Lorsque dans cet essai, de la plume ronde qui fait sa marque, Zweig dépeint à rebours son désarroi face aux montées des nationalismes européens et leur soif de vengeance, qui débouchèrent par deux fois sur des souffrances d’ampleurs inédites, cisaillant l’humanité entre progrès de la mécanisation et manipulations des masses, qu’il qualifie d’échecs de la civilisation, il est un écrivain indéniablement sincère. Né en France, Zweig eût été munichois.
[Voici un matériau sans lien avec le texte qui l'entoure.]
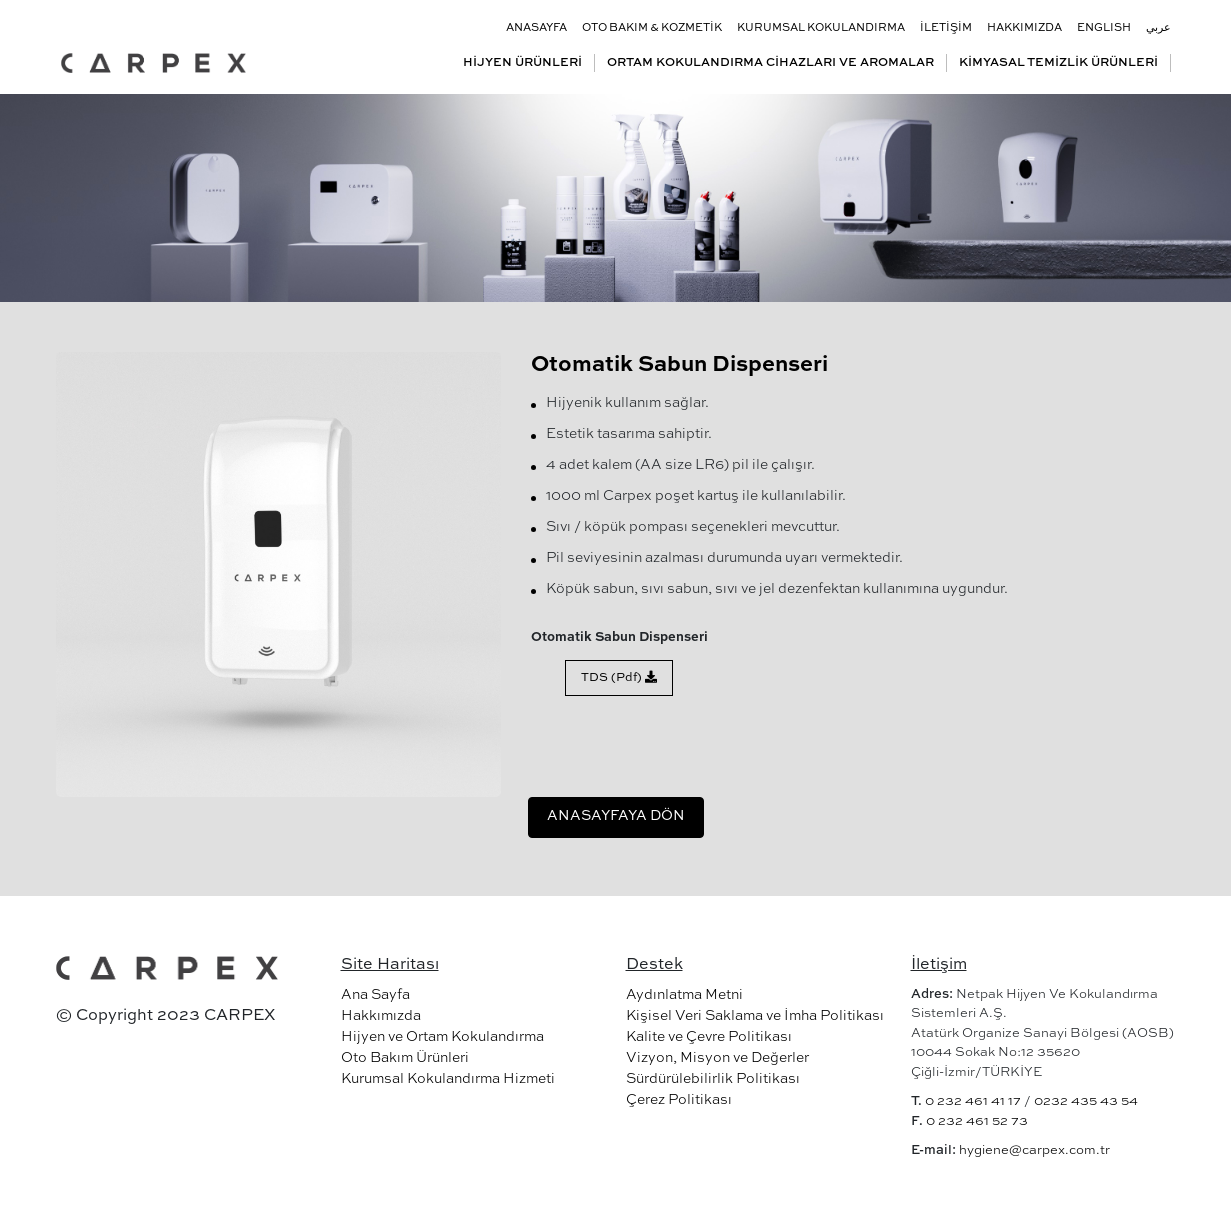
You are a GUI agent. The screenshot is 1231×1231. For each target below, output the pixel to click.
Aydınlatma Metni (684, 995)
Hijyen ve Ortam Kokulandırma (442, 1037)
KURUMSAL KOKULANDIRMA (821, 28)
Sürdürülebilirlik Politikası (713, 1079)
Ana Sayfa (375, 995)
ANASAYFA (536, 28)
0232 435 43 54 (1086, 1101)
Cette franchise du cœur, qualité admirable, non seulement ne parvient pas à masquer les incohérences du texte, mais en dévoile la vertigineuse étendue. Le monde d’hier, celui d’avant la WWI donc, si l’on suit la démonstration de l’auteur, fut à la fois un archange du progrès, celui d’une civilisation parfaite et rectiligne, et un échec cuisant. Comment est-ce possible ?
Dans une Vienne calfeutrée mais jouisseuse, l’ancienne bourgeoisie thésaurisait pendant qu’une jeunesse éduquée, positiviste, s’éveillait aux nouvelles formes artistiques, littéraires, picturales, et scientifiques - la masse prolétaire, elle, se tuait dans des usines sordides ou aux champs, mais Zweig oublie d’en parler. La paix était alors et éternellement impartie au genre humain. L’aspiration à la culture catalysait les énergies et l’orgueil patriotique ne s’exprimait plus que par des envies de domination culturelle, voire sportive. Les corps étaient beaux, les esprits aiguisés, et le monde lisse comme peut l’être aujourd’hui un programme politique pour l’accession à la ville de Paris, le principe de précaution en moins, n’existant pas encore.
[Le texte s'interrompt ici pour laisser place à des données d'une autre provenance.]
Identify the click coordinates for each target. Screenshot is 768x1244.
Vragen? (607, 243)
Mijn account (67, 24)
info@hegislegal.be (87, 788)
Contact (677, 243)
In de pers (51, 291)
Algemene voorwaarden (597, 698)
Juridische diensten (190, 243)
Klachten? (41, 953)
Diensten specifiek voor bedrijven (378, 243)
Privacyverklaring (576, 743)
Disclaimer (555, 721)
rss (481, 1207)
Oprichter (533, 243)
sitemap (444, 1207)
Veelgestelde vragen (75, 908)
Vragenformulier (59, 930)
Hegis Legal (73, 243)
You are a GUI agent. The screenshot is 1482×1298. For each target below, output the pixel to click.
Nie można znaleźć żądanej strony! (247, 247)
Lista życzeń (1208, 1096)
L’éducation cosmopolite et la citoyenneté du monde étaient selon Zweig la clé de voûte de la grande conciliation spirituelle : une humanité fondue et sans frontière. Mais il ne put que constater amèrement l’échec de son monde d’hier. Ici s’arrête nette sa réflexion. Cosmopolite, de Kosmos « monde » et de Politês « citoyen », est un oxymore célèbre : on ne peut être citoyen que d’une entité politique qui, par définition, existe dans un jeu d’amitié-inimitié avec d’autres entités politiques. Le monde étant ontologiquement « un », il ne peut avoir de citoyen. Hannah Arendt dans Vies politiques définit que « la notion même d’une force souveraine dirigeant la Terre entière n’est pas seulement un sinistre cauchemar de tyrannie, ce serait la fin de toute vie politique telle que nous la connaissons. Les concepts politiques sont fondés sur la pluralité, la diversité et les limitations réciproques, nul ne peut être citoyen du monde comme il est citoyen de son pays. L’établissement d’un ordre mondial souverain, loin d’être la condition préalable d’une citoyenneté mondiale, serait la fin de toute citoyenneté ».
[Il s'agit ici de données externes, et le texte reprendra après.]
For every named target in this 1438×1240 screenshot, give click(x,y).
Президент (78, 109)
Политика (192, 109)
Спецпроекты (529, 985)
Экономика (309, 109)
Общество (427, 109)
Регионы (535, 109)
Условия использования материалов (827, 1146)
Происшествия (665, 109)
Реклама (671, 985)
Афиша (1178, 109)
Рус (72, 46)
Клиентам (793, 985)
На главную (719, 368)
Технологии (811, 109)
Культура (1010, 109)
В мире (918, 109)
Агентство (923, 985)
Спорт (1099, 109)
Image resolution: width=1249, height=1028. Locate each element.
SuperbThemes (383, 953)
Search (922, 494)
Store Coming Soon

En gros, faire tomber les frontières n’empêchera jamais les divergences d’intérêt et la multitude des projets, et en lieu et place de guerres entre Nations nous aurons des guerres civiles.
La naïveté de Zweig, immense, constitue une excellente raison de lire ce beau texte. Plus inquiétants par contre, ses alter egos d’aujourd’hui - ils pullulent et dominent les espaces médiatiques - sont ligotés par les mêmes grosses ficelles. Ce qui engage assez mal de notre avenir.
Quant à l’Europe, Zweig avait un sens aigu de ce qu’était sa Culture (comme Morand, comme Drieu La Rochelle..), cette Europe dont l’anima se résume aujourd’hui à un vaste espace de consommation imaginé par des gens dont les noms résonnent comme des tiroirs-caisses (Delors, Monnet) et dont les racines culturelles sont officiellement niées. Ainsi, même sur la Culture, l’échec de Zweig l’européen est total.